Film Blog: Hunger Games

I had been so against watching this movie for so long, mostly because of the hype, but I'm really glad I finally caved and watched it. Hunger Games is both thoughtful in its exploration of society and artistic in it’s handling of oppression. It has a little bit of every good sci-fi/action movie rolled into one. The oppressive government with their “peacekeepers” (who look surprisingly like stormtroopers) are reminiscent of the Nazi regime (at least to me), keeping the ‘peace’ through the fear and continual punishment of the game – which also seems to reference the final Egyptian plague in the bible: death of the firstborn. The game itself was futuristic Thunderdome, pitting those who have no reason to fight into mortal combat. Like the Romans, the people of this world thrive on the violence, much like we thrive on violence in film. But I wonder, could we ever revert back to the days of the Romans when this actually was a sport that was desirable to watch? Or does it require that we think of those fighting as ‘less than human’, even as they do in the movie: after seventy-four years society still treats the districts as rebels that need to be punished.
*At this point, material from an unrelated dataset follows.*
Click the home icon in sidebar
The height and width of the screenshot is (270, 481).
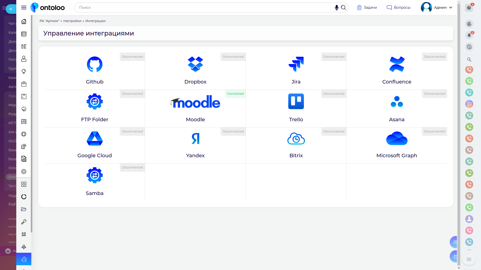(24, 22)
I was also surprised at the James Newton Howard’s haunting score (which I will probably go buy tomorrow) and artistry of the Philip Messina’s production design. I’m not sure if this was Messina or director Gary Ross, but the limited color pallet of pastels (for the crowd in the capitol) combined with the combination 50’s and Edwardian dress was mesmerizing. It made the crowd an absurd mirror of the rich upper class, unreal in both their dress and manor. At times they reminded me of the extras from Rocky Horror, especially in the scene when Rocky is being born. This futuristic design contrasted with the stunning landscapes that aren’t usually seen in either sci-fi or dystopian films.